### Task brief
Set down the records again. Every word and mark must match exactly.
--- Given data ---
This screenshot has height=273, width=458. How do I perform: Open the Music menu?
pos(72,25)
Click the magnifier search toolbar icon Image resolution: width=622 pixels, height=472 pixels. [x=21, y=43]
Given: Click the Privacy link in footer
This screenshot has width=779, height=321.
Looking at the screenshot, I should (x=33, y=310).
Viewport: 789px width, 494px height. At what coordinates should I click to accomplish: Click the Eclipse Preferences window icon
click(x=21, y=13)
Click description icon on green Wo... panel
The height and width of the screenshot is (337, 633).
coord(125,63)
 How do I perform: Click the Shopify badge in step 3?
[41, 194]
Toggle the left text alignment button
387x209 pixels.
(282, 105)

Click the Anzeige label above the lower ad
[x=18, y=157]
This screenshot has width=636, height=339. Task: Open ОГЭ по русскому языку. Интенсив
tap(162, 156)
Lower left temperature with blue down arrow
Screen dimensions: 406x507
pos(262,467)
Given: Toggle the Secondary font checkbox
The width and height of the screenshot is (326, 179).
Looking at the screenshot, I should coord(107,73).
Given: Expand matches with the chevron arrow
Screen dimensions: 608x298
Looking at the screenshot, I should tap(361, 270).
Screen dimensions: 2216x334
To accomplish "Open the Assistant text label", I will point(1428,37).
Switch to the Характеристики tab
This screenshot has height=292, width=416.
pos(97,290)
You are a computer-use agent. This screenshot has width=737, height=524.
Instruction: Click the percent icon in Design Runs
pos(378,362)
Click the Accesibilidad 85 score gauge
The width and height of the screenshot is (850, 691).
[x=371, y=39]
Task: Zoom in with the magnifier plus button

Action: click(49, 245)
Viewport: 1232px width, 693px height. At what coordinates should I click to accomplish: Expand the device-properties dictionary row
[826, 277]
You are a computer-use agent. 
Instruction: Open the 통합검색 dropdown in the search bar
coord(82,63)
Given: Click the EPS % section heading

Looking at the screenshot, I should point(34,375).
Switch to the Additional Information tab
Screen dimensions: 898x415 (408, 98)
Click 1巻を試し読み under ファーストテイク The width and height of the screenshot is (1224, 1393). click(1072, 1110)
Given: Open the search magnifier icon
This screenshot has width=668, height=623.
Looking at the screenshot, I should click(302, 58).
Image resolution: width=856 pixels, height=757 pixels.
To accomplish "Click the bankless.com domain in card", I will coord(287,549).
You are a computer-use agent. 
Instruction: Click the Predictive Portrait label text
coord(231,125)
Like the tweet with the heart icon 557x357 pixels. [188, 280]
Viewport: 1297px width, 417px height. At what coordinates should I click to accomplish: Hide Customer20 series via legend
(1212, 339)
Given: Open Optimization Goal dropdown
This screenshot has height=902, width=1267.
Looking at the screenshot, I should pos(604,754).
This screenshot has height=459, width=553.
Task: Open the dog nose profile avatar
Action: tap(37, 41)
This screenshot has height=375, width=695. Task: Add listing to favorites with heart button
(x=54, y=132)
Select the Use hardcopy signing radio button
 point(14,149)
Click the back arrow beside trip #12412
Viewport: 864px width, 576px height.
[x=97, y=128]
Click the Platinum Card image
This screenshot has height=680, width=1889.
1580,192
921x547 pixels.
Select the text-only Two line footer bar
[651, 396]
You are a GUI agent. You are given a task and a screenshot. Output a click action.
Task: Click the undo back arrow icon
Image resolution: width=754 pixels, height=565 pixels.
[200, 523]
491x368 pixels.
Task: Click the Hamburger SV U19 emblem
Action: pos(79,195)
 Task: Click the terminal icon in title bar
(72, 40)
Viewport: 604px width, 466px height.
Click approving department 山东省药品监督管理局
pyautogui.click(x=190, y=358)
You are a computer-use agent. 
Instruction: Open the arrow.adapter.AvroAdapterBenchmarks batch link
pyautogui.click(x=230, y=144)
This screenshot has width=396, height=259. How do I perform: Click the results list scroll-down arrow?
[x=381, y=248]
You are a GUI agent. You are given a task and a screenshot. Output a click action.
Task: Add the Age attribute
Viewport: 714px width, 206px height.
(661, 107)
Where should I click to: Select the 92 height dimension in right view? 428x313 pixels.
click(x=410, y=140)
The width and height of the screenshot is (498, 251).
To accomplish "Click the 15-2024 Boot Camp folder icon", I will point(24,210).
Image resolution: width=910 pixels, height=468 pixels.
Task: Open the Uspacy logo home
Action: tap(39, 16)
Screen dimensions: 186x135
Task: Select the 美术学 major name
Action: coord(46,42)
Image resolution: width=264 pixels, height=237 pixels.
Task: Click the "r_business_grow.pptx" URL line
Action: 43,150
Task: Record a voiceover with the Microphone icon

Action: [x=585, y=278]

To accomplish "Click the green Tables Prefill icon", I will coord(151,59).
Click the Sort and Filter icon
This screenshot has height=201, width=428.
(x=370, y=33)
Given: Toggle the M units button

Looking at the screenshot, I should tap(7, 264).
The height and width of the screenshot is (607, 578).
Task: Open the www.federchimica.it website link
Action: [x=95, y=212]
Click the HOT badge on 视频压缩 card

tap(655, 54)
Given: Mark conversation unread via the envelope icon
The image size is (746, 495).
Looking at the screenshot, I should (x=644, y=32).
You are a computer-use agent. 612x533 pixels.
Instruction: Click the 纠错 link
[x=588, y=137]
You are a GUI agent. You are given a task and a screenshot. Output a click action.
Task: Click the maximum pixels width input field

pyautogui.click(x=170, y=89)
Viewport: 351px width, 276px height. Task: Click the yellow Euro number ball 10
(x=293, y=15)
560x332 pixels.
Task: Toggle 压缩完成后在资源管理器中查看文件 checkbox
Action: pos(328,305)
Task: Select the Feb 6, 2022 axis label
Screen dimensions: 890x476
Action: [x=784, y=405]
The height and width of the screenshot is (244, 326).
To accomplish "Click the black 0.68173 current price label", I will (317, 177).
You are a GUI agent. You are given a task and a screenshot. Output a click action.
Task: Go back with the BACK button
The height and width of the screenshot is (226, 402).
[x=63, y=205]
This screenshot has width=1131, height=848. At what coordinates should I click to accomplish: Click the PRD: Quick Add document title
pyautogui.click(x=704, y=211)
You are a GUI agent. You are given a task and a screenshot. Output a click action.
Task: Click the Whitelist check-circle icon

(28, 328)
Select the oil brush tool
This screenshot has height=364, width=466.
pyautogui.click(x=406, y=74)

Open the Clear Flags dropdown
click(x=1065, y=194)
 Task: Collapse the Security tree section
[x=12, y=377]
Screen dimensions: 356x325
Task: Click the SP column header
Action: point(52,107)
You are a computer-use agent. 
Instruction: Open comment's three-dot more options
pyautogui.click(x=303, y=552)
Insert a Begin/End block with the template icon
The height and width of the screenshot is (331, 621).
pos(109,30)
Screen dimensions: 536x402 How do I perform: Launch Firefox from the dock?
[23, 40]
---
### Exercise output
This screenshot has height=273, width=458. How do I perform: Open the Music menu?
pos(72,25)
Click the magnifier search toolbar icon Image resolution: width=622 pixels, height=472 pixels. [x=21, y=43]
Given: Click the Privacy link in footer
This screenshot has width=779, height=321.
Looking at the screenshot, I should (x=33, y=310).
Viewport: 789px width, 494px height. At what coordinates should I click to accomplish: Click the Eclipse Preferences window icon
click(x=21, y=13)
Click description icon on green Wo... panel
The height and width of the screenshot is (337, 633).
coord(125,63)
 How do I perform: Click the Shopify badge in step 3?
[41, 194]
Toggle the left text alignment button
387x209 pixels.
(282, 105)

Click the Anzeige label above the lower ad
[x=18, y=157]
This screenshot has width=636, height=339. Task: Open ОГЭ по русскому языку. Интенсив
tap(162, 156)
Lower left temperature with blue down arrow
Screen dimensions: 406x507
pos(262,467)
Given: Toggle the Secondary font checkbox
The width and height of the screenshot is (326, 179).
Looking at the screenshot, I should coord(107,73).
Given: Expand matches with the chevron arrow
Screen dimensions: 608x298
Looking at the screenshot, I should tap(361, 270).
Screen dimensions: 2216x334
To accomplish "Open the Assistant text label", I will point(1428,37).
Switch to the Характеристики tab
This screenshot has height=292, width=416.
pos(97,290)
You are a computer-use agent. This screenshot has width=737, height=524.
Instruction: Click the percent icon in Design Runs
pos(378,362)
Click the Accesibilidad 85 score gauge
The width and height of the screenshot is (850, 691).
[x=371, y=39]
Task: Zoom in with the magnifier plus button

Action: click(49, 245)
Viewport: 1232px width, 693px height. At what coordinates should I click to accomplish: Expand the device-properties dictionary row
[826, 277]
You are a computer-use agent. 
Instruction: Open the 통합검색 dropdown in the search bar
coord(82,63)
Given: Click the EPS % section heading

Looking at the screenshot, I should point(34,375).
Switch to the Additional Information tab
Screen dimensions: 898x415 (408, 98)
Click 1巻を試し読み under ファーストテイク The width and height of the screenshot is (1224, 1393). click(1072, 1110)
Given: Open the search magnifier icon
This screenshot has width=668, height=623.
Looking at the screenshot, I should click(302, 58).
Image resolution: width=856 pixels, height=757 pixels.
To accomplish "Click the bankless.com domain in card", I will coord(287,549).
You are a computer-use agent. 
Instruction: Click the Predictive Portrait label text
coord(231,125)
Like the tweet with the heart icon 557x357 pixels. [188, 280]
Viewport: 1297px width, 417px height. At what coordinates should I click to accomplish: Hide Customer20 series via legend
(1212, 339)
Given: Open Optimization Goal dropdown
This screenshot has height=902, width=1267.
Looking at the screenshot, I should pos(604,754).
This screenshot has height=459, width=553.
Task: Open the dog nose profile avatar
Action: tap(37, 41)
This screenshot has height=375, width=695. Task: Add listing to favorites with heart button
(x=54, y=132)
Select the Use hardcopy signing radio button
 point(14,149)
Click the back arrow beside trip #12412
Viewport: 864px width, 576px height.
[x=97, y=128]
Click the Platinum Card image
This screenshot has height=680, width=1889.
1580,192
921x547 pixels.
Select the text-only Two line footer bar
[651, 396]
You are a GUI agent. You are given a task and a screenshot. Output a click action.
Task: Click the undo back arrow icon
Image resolution: width=754 pixels, height=565 pixels.
[200, 523]
491x368 pixels.
Task: Click the Hamburger SV U19 emblem
Action: pos(79,195)
 Task: Click the terminal icon in title bar
(72, 40)
Viewport: 604px width, 466px height.
Click approving department 山东省药品监督管理局
pyautogui.click(x=190, y=358)
You are a computer-use agent. 
Instruction: Open the arrow.adapter.AvroAdapterBenchmarks batch link
pyautogui.click(x=230, y=144)
This screenshot has width=396, height=259. How do I perform: Click the results list scroll-down arrow?
[x=381, y=248]
You are a GUI agent. You are given a task and a screenshot. Output a click action.
Task: Add the Age attribute
Viewport: 714px width, 206px height.
(661, 107)
Where should I click to: Select the 92 height dimension in right view? 428x313 pixels.
click(x=410, y=140)
The width and height of the screenshot is (498, 251).
To accomplish "Click the 15-2024 Boot Camp folder icon", I will point(24,210).
Image resolution: width=910 pixels, height=468 pixels.
Task: Open the Uspacy logo home
Action: tap(39, 16)
Screen dimensions: 186x135
Task: Select the 美术学 major name
Action: coord(46,42)
Image resolution: width=264 pixels, height=237 pixels.
Task: Click the "r_business_grow.pptx" URL line
Action: 43,150
Task: Record a voiceover with the Microphone icon

Action: [x=585, y=278]

To accomplish "Click the green Tables Prefill icon", I will coord(151,59).
Click the Sort and Filter icon
This screenshot has height=201, width=428.
(x=370, y=33)
Given: Toggle the M units button

Looking at the screenshot, I should tap(7, 264).
The height and width of the screenshot is (607, 578).
Task: Open the www.federchimica.it website link
Action: [x=95, y=212]
Click the HOT badge on 视频压缩 card

tap(655, 54)
Given: Mark conversation unread via the envelope icon
The image size is (746, 495).
Looking at the screenshot, I should (x=644, y=32).
You are a computer-use agent. 612x533 pixels.
Instruction: Click the 纠错 link
[x=588, y=137]
You are a GUI agent. You are given a task and a screenshot. Output a click action.
Task: Click the maximum pixels width input field

pyautogui.click(x=170, y=89)
Viewport: 351px width, 276px height. Task: Click the yellow Euro number ball 10
(x=293, y=15)
560x332 pixels.
Task: Toggle 压缩完成后在资源管理器中查看文件 checkbox
Action: pos(328,305)
Task: Select the Feb 6, 2022 axis label
Screen dimensions: 890x476
Action: [x=784, y=405]
The height and width of the screenshot is (244, 326).
To accomplish "Click the black 0.68173 current price label", I will (317, 177).
You are a GUI agent. You are given a task and a screenshot. Output a click action.
Task: Go back with the BACK button
The height and width of the screenshot is (226, 402).
[x=63, y=205]
This screenshot has width=1131, height=848. At what coordinates should I click to accomplish: Click the PRD: Quick Add document title
pyautogui.click(x=704, y=211)
You are a GUI agent. You are given a task and a screenshot. Output a click action.
Task: Click the Whitelist check-circle icon

(28, 328)
Select the oil brush tool
This screenshot has height=364, width=466.
pyautogui.click(x=406, y=74)

Open the Clear Flags dropdown
click(x=1065, y=194)
 Task: Collapse the Security tree section
[x=12, y=377]
Screen dimensions: 356x325
Task: Click the SP column header
Action: point(52,107)
You are a computer-use agent. 
Instruction: Open comment's three-dot more options
pyautogui.click(x=303, y=552)
Insert a Begin/End block with the template icon
The height and width of the screenshot is (331, 621).
pos(109,30)
Screen dimensions: 536x402 How do I perform: Launch Firefox from the dock?
[23, 40]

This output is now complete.